II – No âmbito do processo especial para acordo de pagamento (PEPAP) a lista definitiva que se constitui por inexistência de impugnação da lista provisória (art. 222.º-D, n.º 4 do CIRE), não produz, no caso de ocorrer o termo do processo sem aprovação do acordo de pagamento, quaisquer efeitos em termos do reconhecimento dos créditos no processo de insolvência ou no incidente de plano de pagamento aos credores previsto nos arts. 251.º e segs do CIRE, apenas dispensando os credores que dela constem da necessidade de reclamar os seus créditos na insolvência.


(Sumário elaborado pelo Relator)
Decisão Texto Integral:

Apelação n.º 2865/22.6T8VIS-A. C1

Juízo de Comércio ... – Juiz ...

_________________________________

Acordam os juízes que integram este coletivo da 1.ª Secção Cível do Tribunal da Relação de Coimbra[1]:

I-Relatório

AA (devedor) veio apresentar plano de pagamento aos credores nos termos e para os efeitos do art. 251.º do Decreto-Lei n.º 53/2004, de 18 de março, na sua redação atualizada (doravante a designar por CIRE).

                                                                                   *

Na ausência de acordo da totalidade dos credores o devedor veio requerer o suprimento da aprovação dos credores que não aprovaram o plano (art. 258.º do CIRE).

                                                                                   *

Por decisão de 14.12.2022 (ref. 91965225) o Sr. Juiz, com os fundamentos que aí constam, indeferiu o pedido de suprimento da aprovação dos credores, declarou não aprovado o plano de pagamentos e determinou a cessação da suspensão do processo de insolvência.

                                                                                   *

Inconformado, o devedor interpôs recurso dessa decisão, fazendo constar nas alegações apresentadas as conclusões que se passam a transcrever:”
I) Veio o devedor solicitar o suprimento do consentimento dos votos dos credores que se opuseram ao plano apresentar plano de pagamentos apresentado nos termos e para os efeitos do disposto no artigo 251.º. do CIRE, por tal plano ter obtido voto favorável do credor BB, que detinha mais de 2/3 dos votos dos “créditos reclamados” (ref.ª 5556813 de 19-10-2022).
II) O credor Novo Banco, S.A. pugnou pelo não suprimento da aprovação dos credores, alegando, em síntese, que a sua posição é previsivelmente menos favorável do que a que ocorreria na ausência de qualquer plano e que o crédito de
III)  BB que votou favoravelmente o plano, não poderia ser reconhecido, e nesse medida o seu Voto não poderia ser suprido.
IV) Apesar da resposta do devedor, referindo que o Novo Banco, S.A. não aduziu factos que sustentassem a posição mais desfavorável e que a “impugnação” do crédito do credor BB não tinha cabimento legal, a verdade é que veio o Tribunal decidir pela recusa do pedido de suprimento apresentado, decidindo no fundo, por invalidar o voto deste credor BB ali “impugnado”, e concluindo que o plano não se podia considerar aceite por créditos que representam mais de dois terços do valor total dos créditos.
DA NULIDADE PROCESSUAL
V) Contudo, fê-lo, ao abrigo do art 258 nº 1 al.
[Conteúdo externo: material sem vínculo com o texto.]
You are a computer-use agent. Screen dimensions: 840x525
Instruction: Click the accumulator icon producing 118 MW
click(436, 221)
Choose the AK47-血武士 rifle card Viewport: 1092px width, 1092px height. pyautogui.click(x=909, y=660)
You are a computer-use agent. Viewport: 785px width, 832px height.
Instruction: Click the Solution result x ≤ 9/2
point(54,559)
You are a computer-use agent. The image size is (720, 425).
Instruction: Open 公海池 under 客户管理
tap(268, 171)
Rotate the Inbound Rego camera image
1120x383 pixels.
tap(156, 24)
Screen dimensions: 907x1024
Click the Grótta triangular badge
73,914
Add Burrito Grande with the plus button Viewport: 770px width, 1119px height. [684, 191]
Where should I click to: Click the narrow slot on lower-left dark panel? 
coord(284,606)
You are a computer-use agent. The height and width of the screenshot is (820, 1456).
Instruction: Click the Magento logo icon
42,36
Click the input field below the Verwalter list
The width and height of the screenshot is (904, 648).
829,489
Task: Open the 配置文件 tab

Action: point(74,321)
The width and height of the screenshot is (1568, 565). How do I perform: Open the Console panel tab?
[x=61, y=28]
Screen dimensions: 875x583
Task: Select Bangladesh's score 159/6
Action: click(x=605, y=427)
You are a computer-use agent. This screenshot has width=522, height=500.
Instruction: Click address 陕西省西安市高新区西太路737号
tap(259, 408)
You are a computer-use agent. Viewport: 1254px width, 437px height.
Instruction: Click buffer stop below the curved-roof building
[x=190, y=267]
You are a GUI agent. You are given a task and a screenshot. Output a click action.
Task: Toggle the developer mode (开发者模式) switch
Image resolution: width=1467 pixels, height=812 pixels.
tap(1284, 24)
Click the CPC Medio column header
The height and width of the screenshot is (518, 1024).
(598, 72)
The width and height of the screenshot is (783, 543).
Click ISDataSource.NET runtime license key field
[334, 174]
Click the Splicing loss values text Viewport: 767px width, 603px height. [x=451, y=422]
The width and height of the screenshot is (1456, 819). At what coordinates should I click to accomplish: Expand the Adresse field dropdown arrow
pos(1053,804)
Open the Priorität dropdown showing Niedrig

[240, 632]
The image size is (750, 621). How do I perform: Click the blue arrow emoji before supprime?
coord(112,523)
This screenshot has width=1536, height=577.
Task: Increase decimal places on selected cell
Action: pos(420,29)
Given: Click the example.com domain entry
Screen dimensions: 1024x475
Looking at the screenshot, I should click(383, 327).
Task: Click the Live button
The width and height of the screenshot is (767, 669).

C) do CIRE, sem que o credor detentor do crédito impugnado pelo Novo Banco AS, no requerimento de não suprimento, tivesse TIDO oportunidade de se pronunciar sobre o ali vertido (acerca da ali alegada simulação do seu crédito), violando-se assim -cabalmente- o princípio do contraditório daquele credor, em desrespeito pelo estatuído no art. 3º, nº 3, do NCPC, e art 32 nº 5 da CRP, verificando-se uma nulidade processual, nos termos do art. 195º, nº 1, do NCPC, já arguida nos autos pelo próprio credor afectado.
VI) Nesta senda, cremos que a al. C) do nº 1 do art. 258 do CIRE, deve ser declarada inconstitucional, na medida em que tal dispositivo permite que, apenas através de um requerimento (não notificado aos credores afectados para se pronunciarem e ali exercerem cabalmente o seu direito de defesa) seja suficiente para invalidar os créditos cuja veracidade ali se questiona.
Sem prescindir
DA NULIDADE DA SENTENÇA
VII) Transitando o PEAP para processo de insolvência e tendo sido apresentado plano de pagamentos pelo devedor, como no caso dos autos, valem para efeitos de votação do mesmo, os credores reconhecidos na lista definitiva em sede de PEAP.
VIII) Não pode, pois, o Tribunal recorrido servir-se do art 258 nº 1 al. C) do CIRE para, oficiosamente ou a pedido do Oponente ao suprimento, excluir ou invalidar créditos ali pré reconhecidos definitivamente.
IX) Assim, ao decidir-se pela exclusão/invalidada de um crédito já reconhecido na lista de credores do devedor (fora dos casos do art 222 D nº 3 e 4 e 130 do CIRE), o Tribunal viola os princípios do caso julgado relativamente à lista já existente e o PP da confiança jurídica dos credores que não viram o seu crédito impugnado no âmbito do PEAP, mas o veem posteriormente escrutinado e excluído.
X) Tomando o Tribunal recorrido conhecimento de questão de que já não podia conhecer, por já estar decidida (pronunciando-se sobre os pontos 2.1 a 6 e decidindo pela não validação do crédito do credor BB), é de assacar à sentença recorrida a nulidade prevista na segunda parte da al. d) do nº 1 do art. 615º do CPC -Existindo, por isso, excesso de pronúncia (608º, nº 2, e 609º do CPC).
XI) A Sentença prejudicou assim -gravemente- o devedor, na medida em que vê indeferido o seu pedido de suprimento do consentimento, sem fundamento legal, sendo assim atirado sem mais para uma insolvência -O que não se concede.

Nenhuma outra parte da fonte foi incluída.